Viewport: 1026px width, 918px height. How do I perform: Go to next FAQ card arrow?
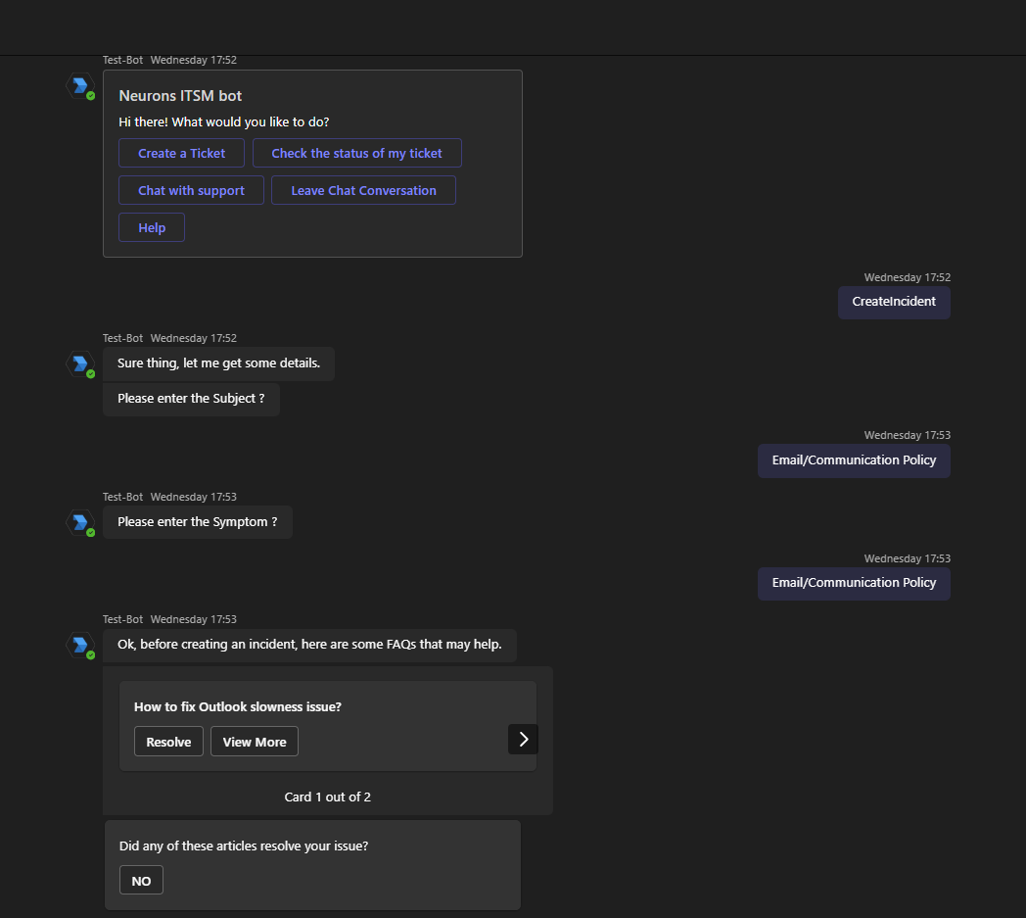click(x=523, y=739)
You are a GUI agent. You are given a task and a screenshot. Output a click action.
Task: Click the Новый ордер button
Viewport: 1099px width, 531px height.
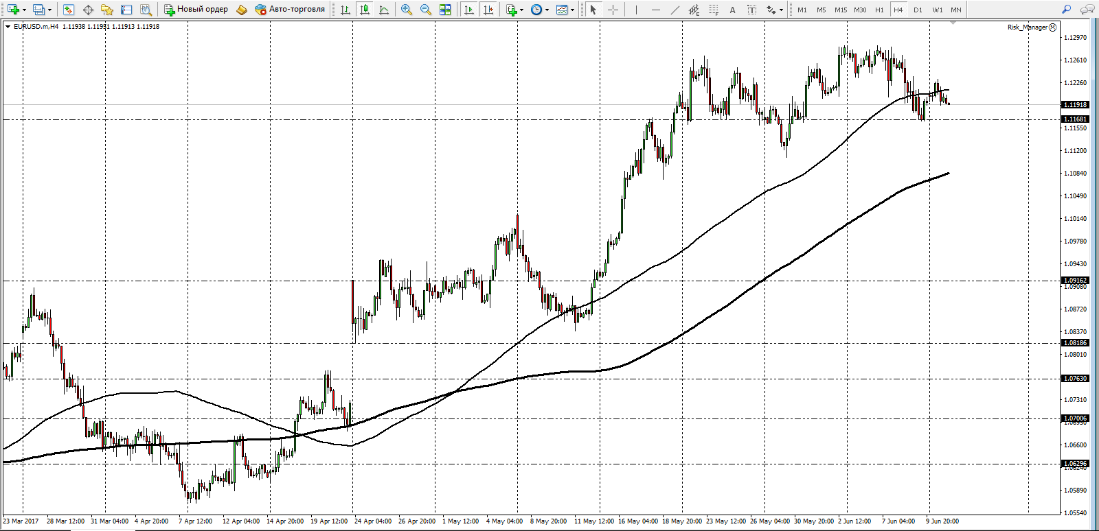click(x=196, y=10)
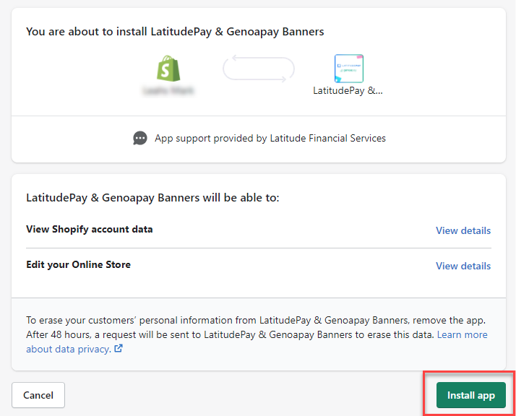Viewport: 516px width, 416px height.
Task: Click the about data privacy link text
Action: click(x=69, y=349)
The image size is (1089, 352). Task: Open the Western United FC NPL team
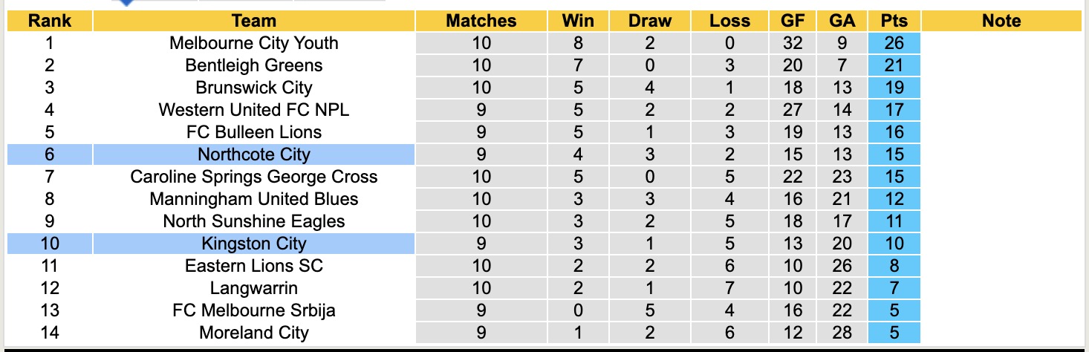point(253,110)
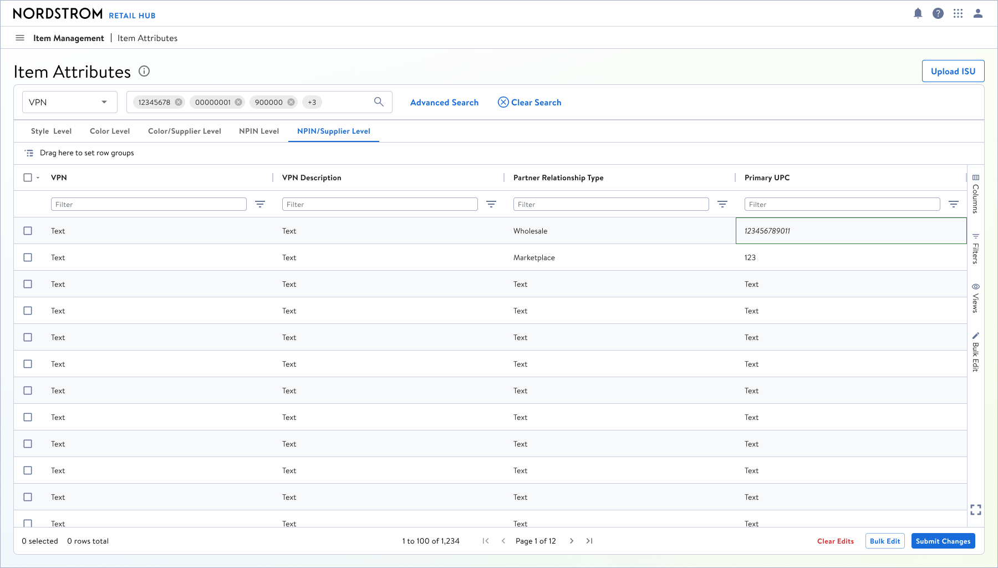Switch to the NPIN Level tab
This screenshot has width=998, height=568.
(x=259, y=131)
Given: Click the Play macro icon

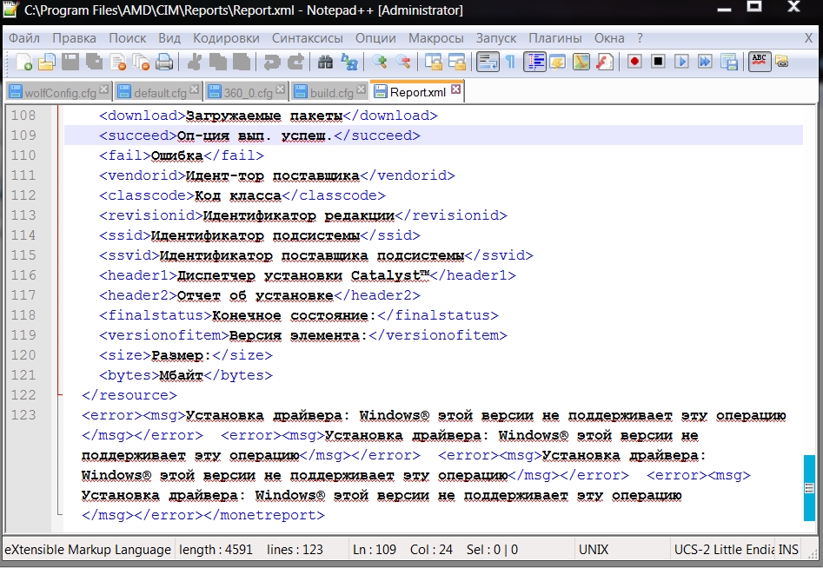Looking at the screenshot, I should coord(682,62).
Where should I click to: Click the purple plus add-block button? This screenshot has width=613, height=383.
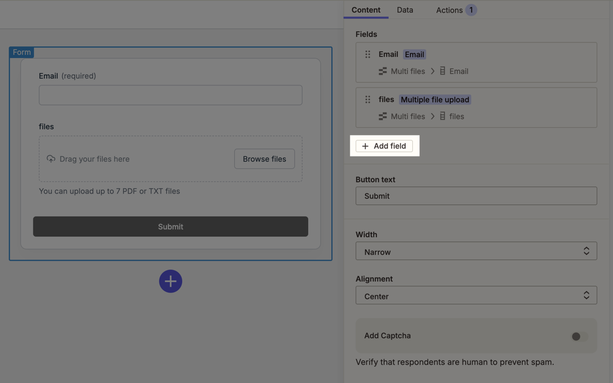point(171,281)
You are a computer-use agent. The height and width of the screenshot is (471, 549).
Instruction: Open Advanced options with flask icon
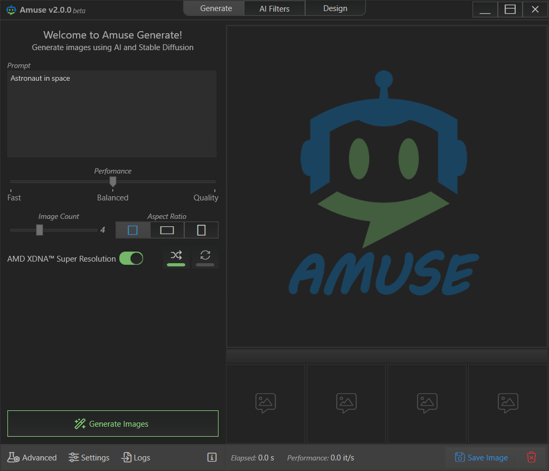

■ **Exercise objective**: Omit the pictures and set down the records exactly.

■ **Exercise answer**:
Viewport: 1026px width, 918px height. How do I perform: Go to next FAQ card arrow?
click(x=523, y=739)
You are a GUI agent. You are given a task and a screenshot. Output a click action.
Task: Click the Новый ордер button
Viewport: 1099px width, 531px height.
click(x=196, y=10)
Viewport: 516px width, 416px height.
Task: Click the about data privacy link text
Action: click(x=69, y=349)
The image size is (1089, 352). Task: Open the Western United FC NPL team
point(253,110)
Switch to the NPIN Level tab
This screenshot has width=998, height=568.
(x=259, y=131)
Given: Click the Play macro icon

Looking at the screenshot, I should coord(682,62).
Where should I click to: Click the purple plus add-block button? This screenshot has width=613, height=383.
point(171,281)
You are a computer-use agent. The height and width of the screenshot is (471, 549).
Instruction: Open Advanced options with flask icon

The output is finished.